After Bennett lectured the young teenagers, warning that they could go to Juvenile Hall for three years and expose their parents to monetary fines, Anthony Soltero, then a 14-year-old eighth-grader, shot himself to death with his stepfather's rifle.
Soltero's parents, Louise Corales and Jamie Soltero, as well as one of the other students, sued the school district, alleging intentional infliction of emotional distress.
The four students left school without permission on March 28, 2006, to take part in a protest against impending changes to federal immigration laws.

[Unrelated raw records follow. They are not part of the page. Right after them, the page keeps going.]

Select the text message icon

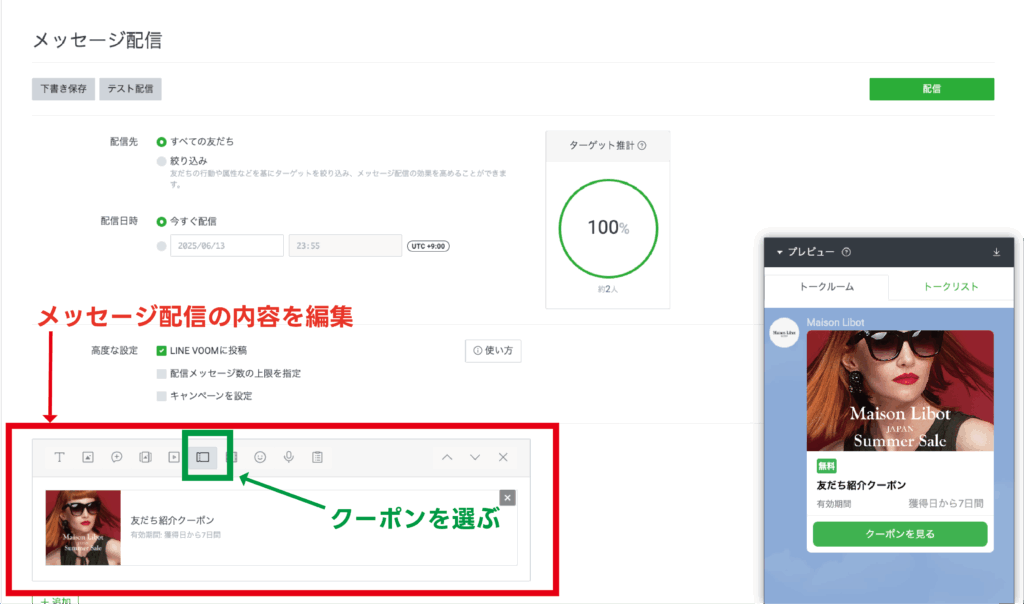[x=60, y=457]
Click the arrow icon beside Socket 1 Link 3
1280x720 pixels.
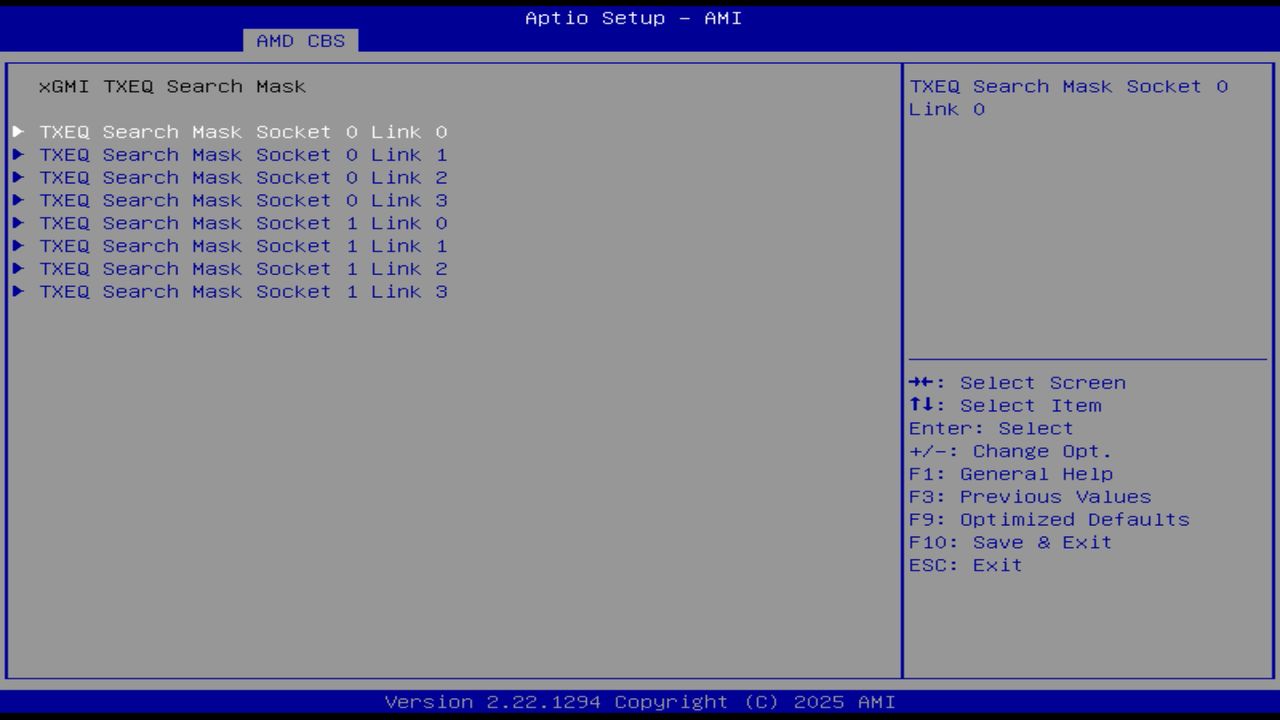pos(19,291)
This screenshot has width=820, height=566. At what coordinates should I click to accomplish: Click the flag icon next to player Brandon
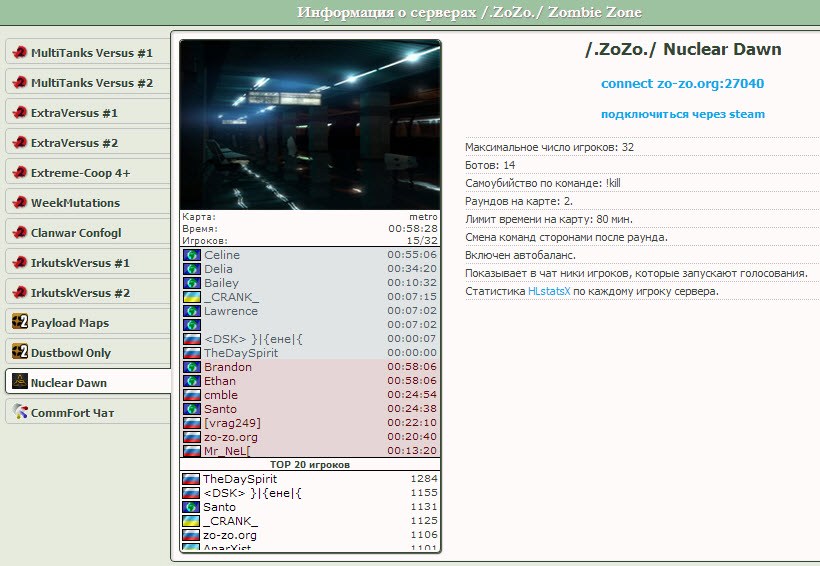[x=192, y=367]
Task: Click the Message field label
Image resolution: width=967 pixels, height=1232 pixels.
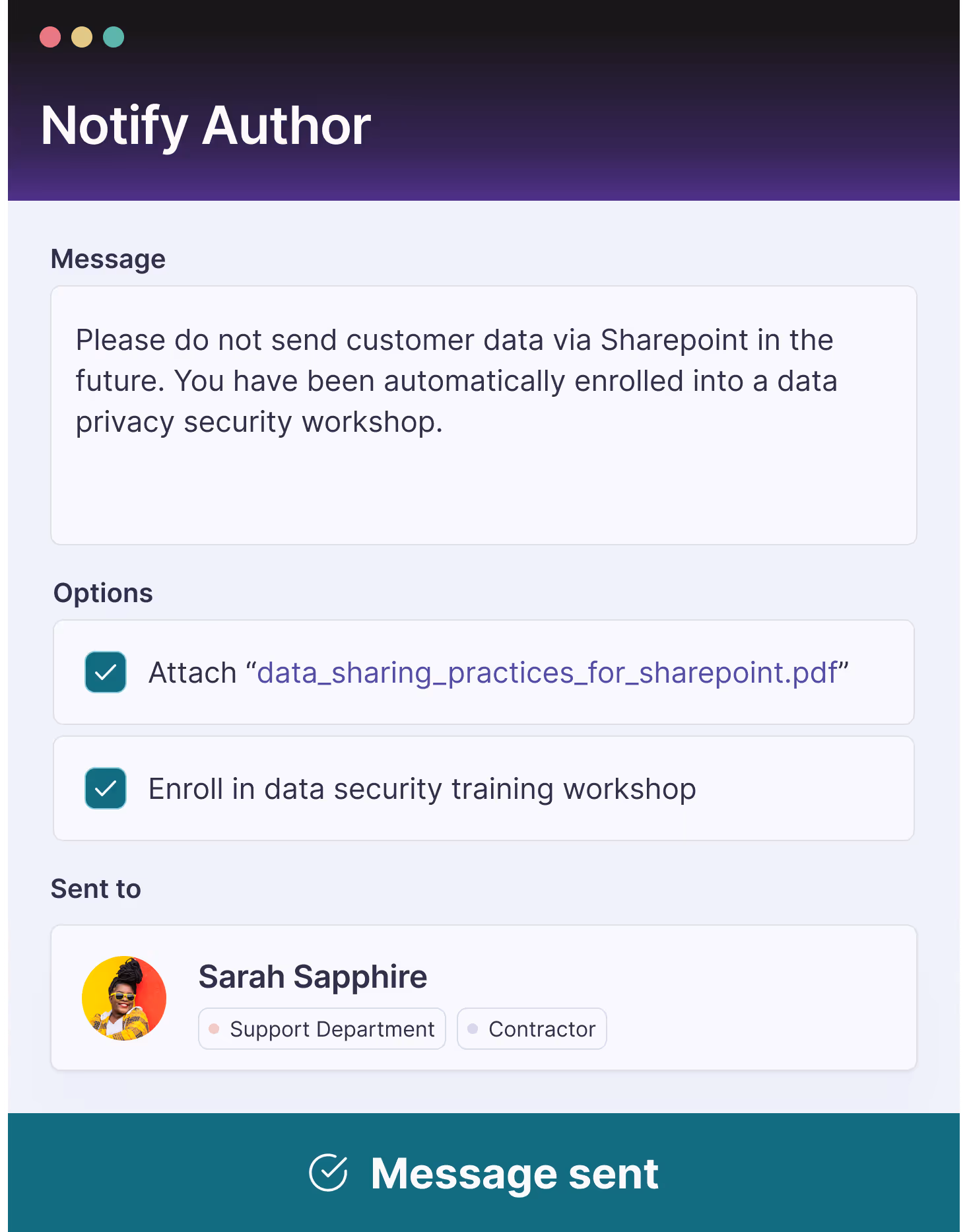Action: [x=108, y=259]
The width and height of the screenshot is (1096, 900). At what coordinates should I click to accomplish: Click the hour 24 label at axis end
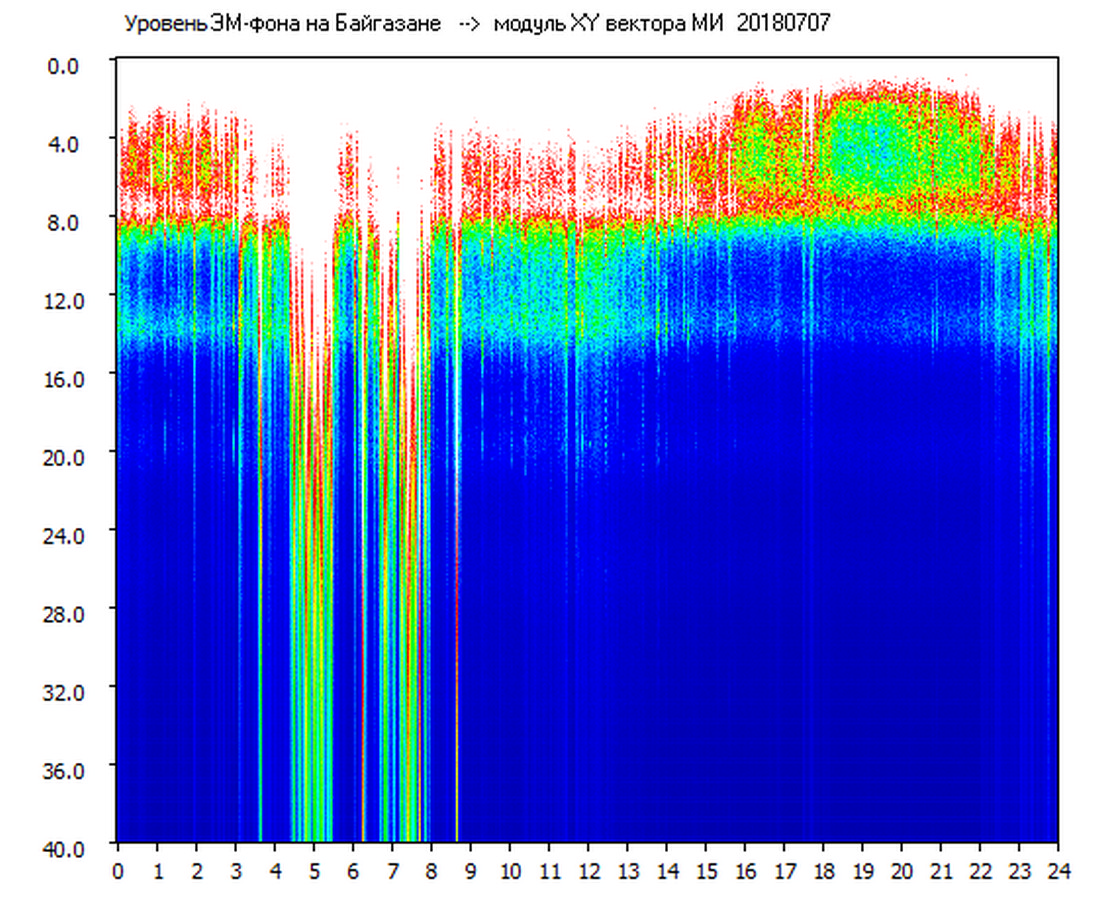tap(1057, 870)
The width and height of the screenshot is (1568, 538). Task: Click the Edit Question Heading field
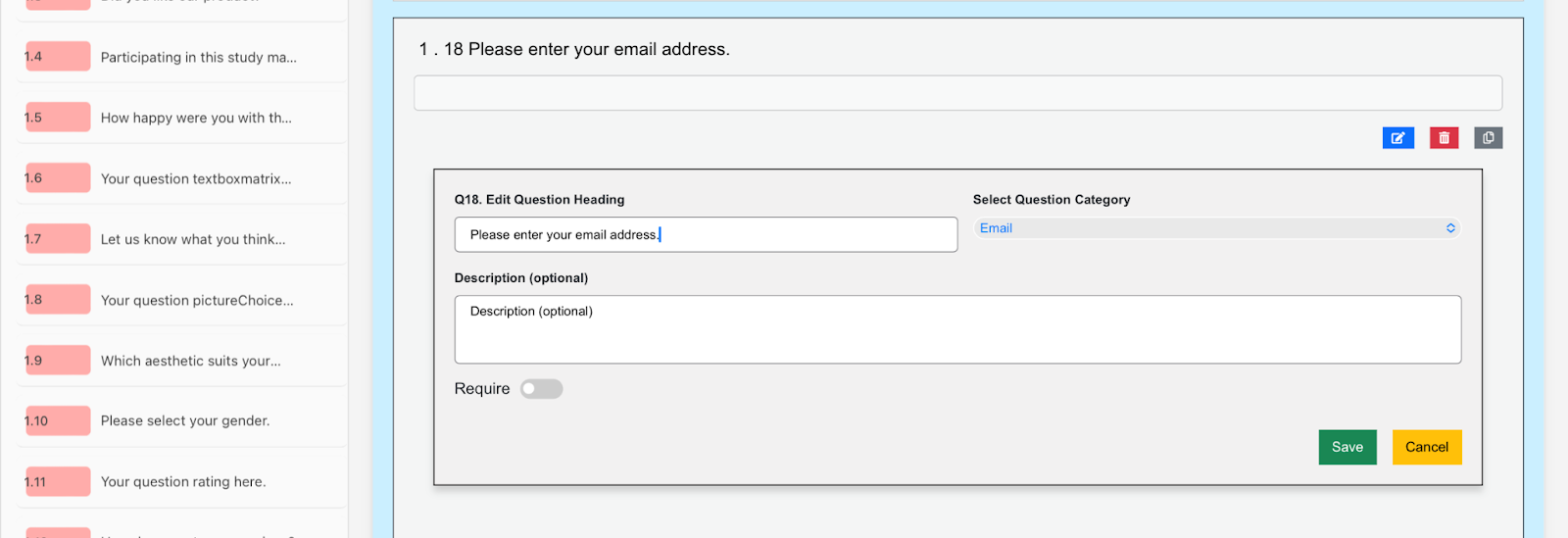706,235
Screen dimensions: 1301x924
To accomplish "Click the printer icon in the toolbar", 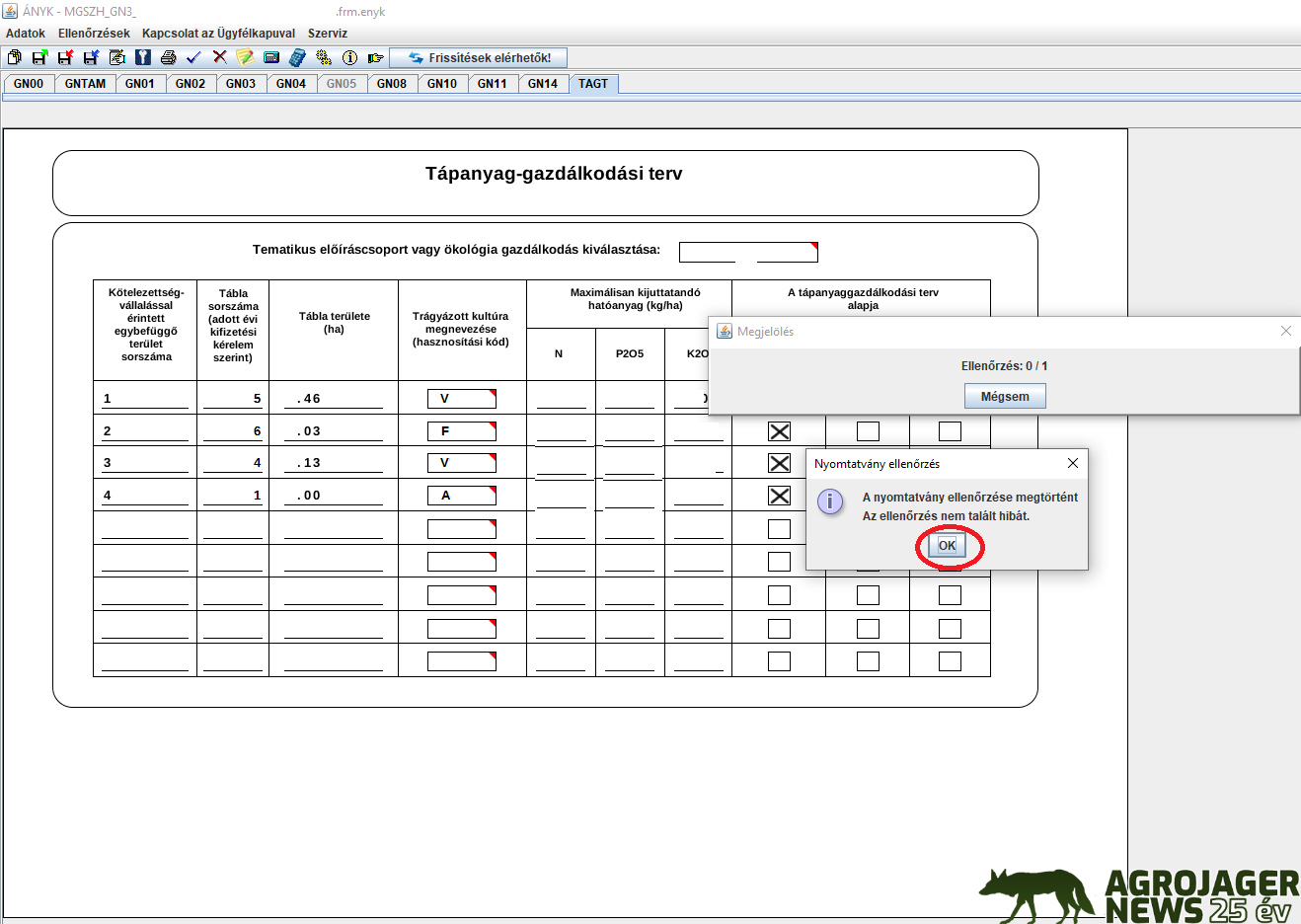I will point(168,58).
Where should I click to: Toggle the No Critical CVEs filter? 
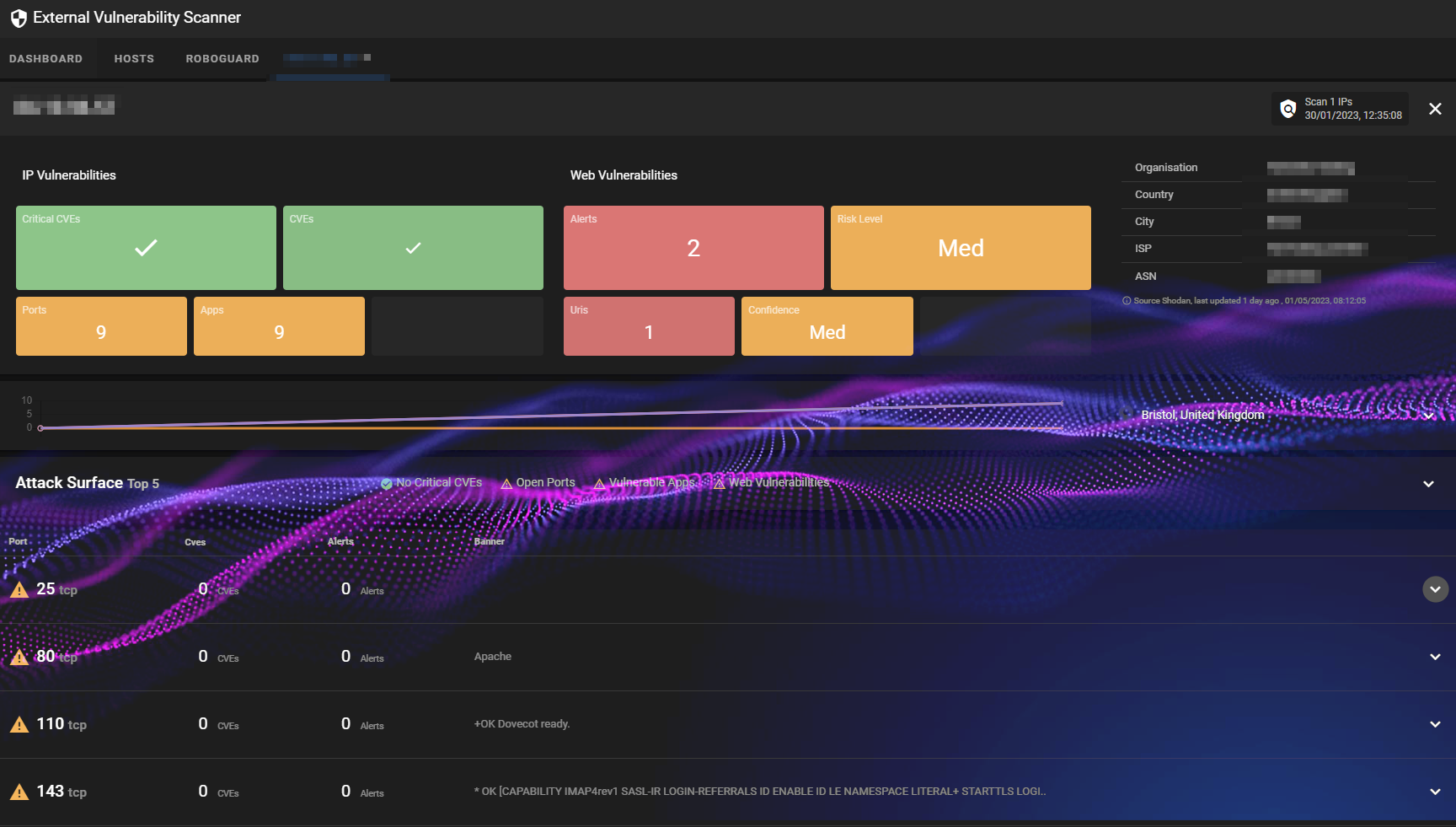(431, 483)
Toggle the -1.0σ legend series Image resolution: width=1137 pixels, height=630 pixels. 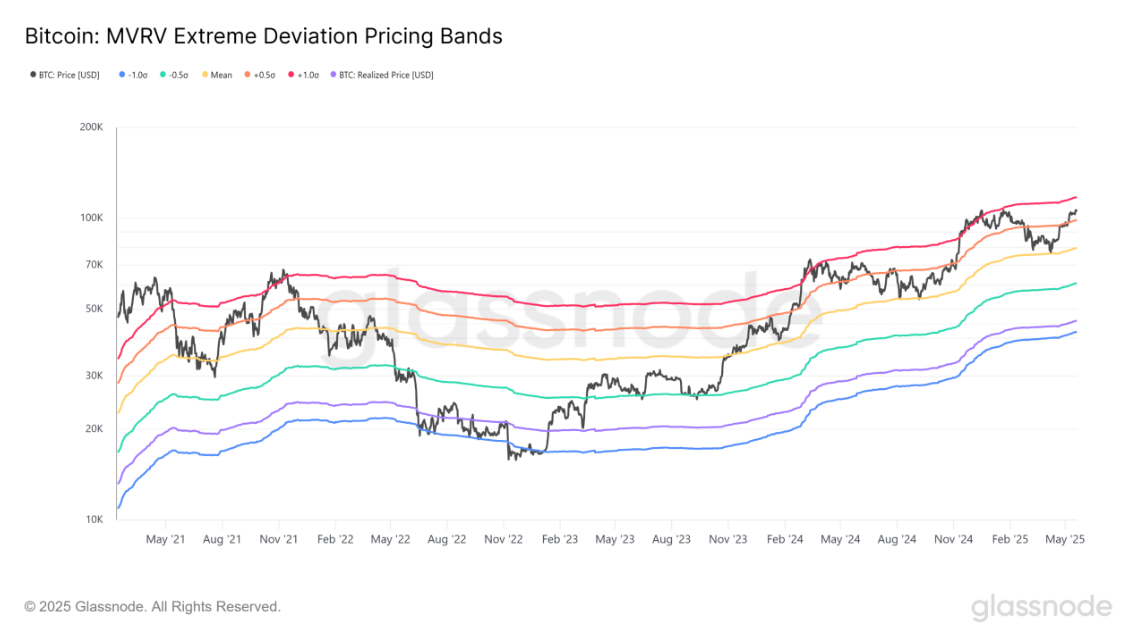click(133, 75)
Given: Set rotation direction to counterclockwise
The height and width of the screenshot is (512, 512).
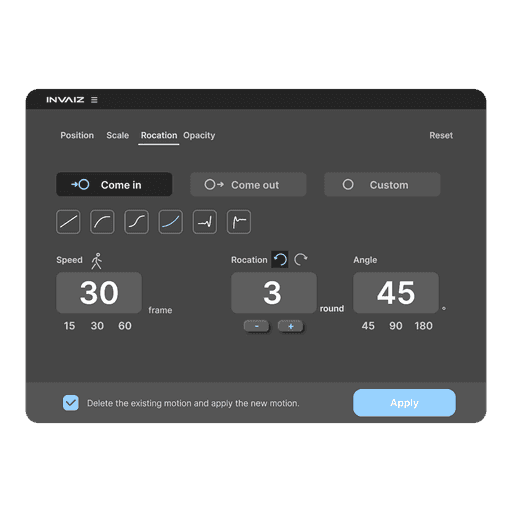Looking at the screenshot, I should [280, 259].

Louise Corales said her son called her shortly before shooting himself to death March 30, saying that he was suspended from school and had been told by Bennett that he was going to jail.
U.S. District Court Judge Stephen G. Larson had dismissed the parents' suit in 2007, prompting the appeal to the San Francisco-based U.S. 9th Circuit Court of Appeals.
While determining the students' action to have been an expression of opinion that could be protected by the 1st Amendment, the three-judge panel said the students were being punished for truancy, not for engaging in protected free speech.
The decision exonerated Bennett and another school official, Kathleen Kinley, of responsibility for Soltero's suicide, stating that the tragic occurrence was "unforeseeable and extraordinary" but not the result of negligence or excessive punishment.
"Because Bennett's statements could not be interpreted as intended to cause any unlawful injury to the students, they did not constitute a true threat of corporal punishment," the appeals panel said.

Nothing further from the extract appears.